Beau Starr and his family must face the prospect that their home may be gone forever.
"I just got slapped with an auction date may 9th, two months away," Starr worriedly said.
The family has lost $9,000 and a lifetime's worth of trust in what investigators say is a home modification scam.
"It sucks losing all of that money and not knowing where you are going to go that's bad too," said Whitney Spoor, Starr's wife.
This all began when Starr couldn't get a refinance with his bank, Wells Fargo. Then he got a call from a company named US Recovery Program. Starr couldn't believe his luck.
"It was unbelieveable it was great," he said.

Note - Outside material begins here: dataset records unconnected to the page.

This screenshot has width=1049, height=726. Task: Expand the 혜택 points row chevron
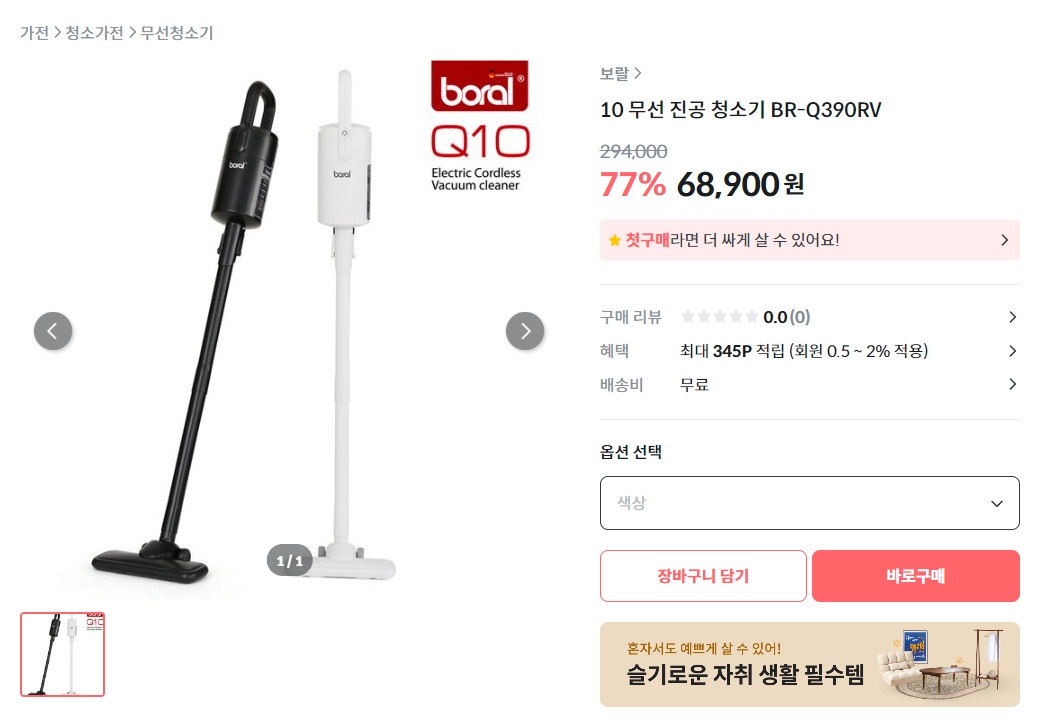click(1012, 351)
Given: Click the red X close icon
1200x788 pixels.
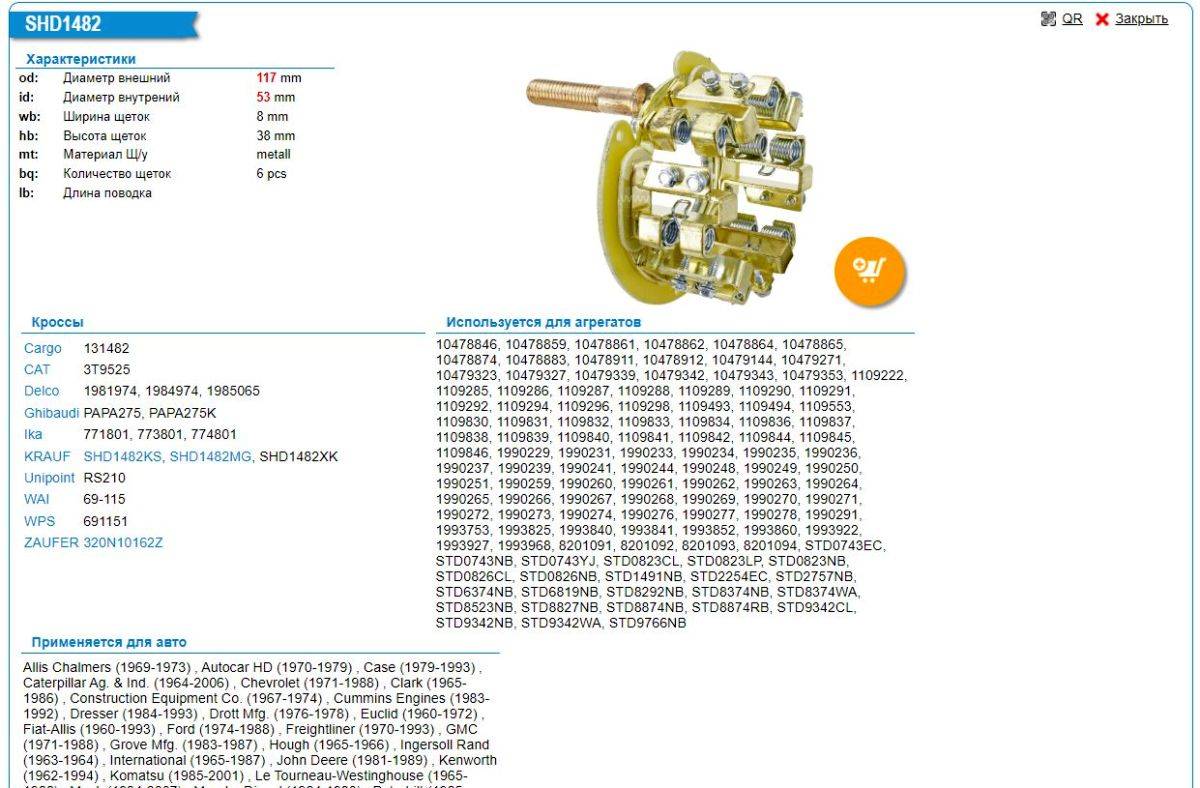Looking at the screenshot, I should (x=1102, y=19).
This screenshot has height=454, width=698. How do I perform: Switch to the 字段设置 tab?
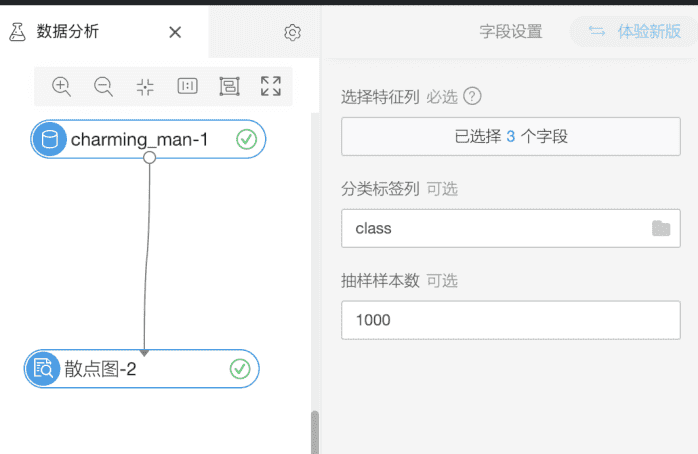pos(511,32)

The company had him use paperwork downloaded from the government's Making Home Affordable website. It also had other documents with the same letterhead. The person with the company assisting Starr was really nice.
"She was about the most helpful one out of almost everyone we've dealt with up til then," said Starr.
Starr was approved and his payment dropped more than $400 per month. He was asked to send $3,600 to the company to get started. After that he was told to send his monthly mortgage payments to the company and not his lender. Deb Bortner with the Department of Financial Institutions says that is a major red flag.
"They're not going to charge you a bunch of money up front and they are not going to have you send the money to someone other than your lender. I would say it's more than questionable," explained Bortner.
The truth hit Starr hard.
"I called wells fargo for the confirmation or if they ever dealt with this company or if my loan was getting transferred to citimortgage and wells fargo told me they had no contact with a third party," Starr said.
We've learned the address where Starr sent his money wasn't a suite in Long Beach, California but rather a mailbox store. Starr feels as if he dissapointed his family. That's not true, he was taken by professionals.
"One of the biggest things we were happy about is letting our daughter grow up in the same house when she goes to school next year. It's literally two blocks away and now not knowing where we are gong to move to is dealing with another who set of stresses already dealing with this whole thing," explained Starr.
I got Starr hooked up with investigators and a lawyer with the Northwest Justice Project which will try to help him keep his home. Sources tell us Starr's not the only victim. Several others in the area have been hit by the scammers. Bottom line, never send a dime to a third party for a modification. Only pay your lender. If you need help, see a government housing counselor, they are free. Finally don't buy false hope. It's really expensive.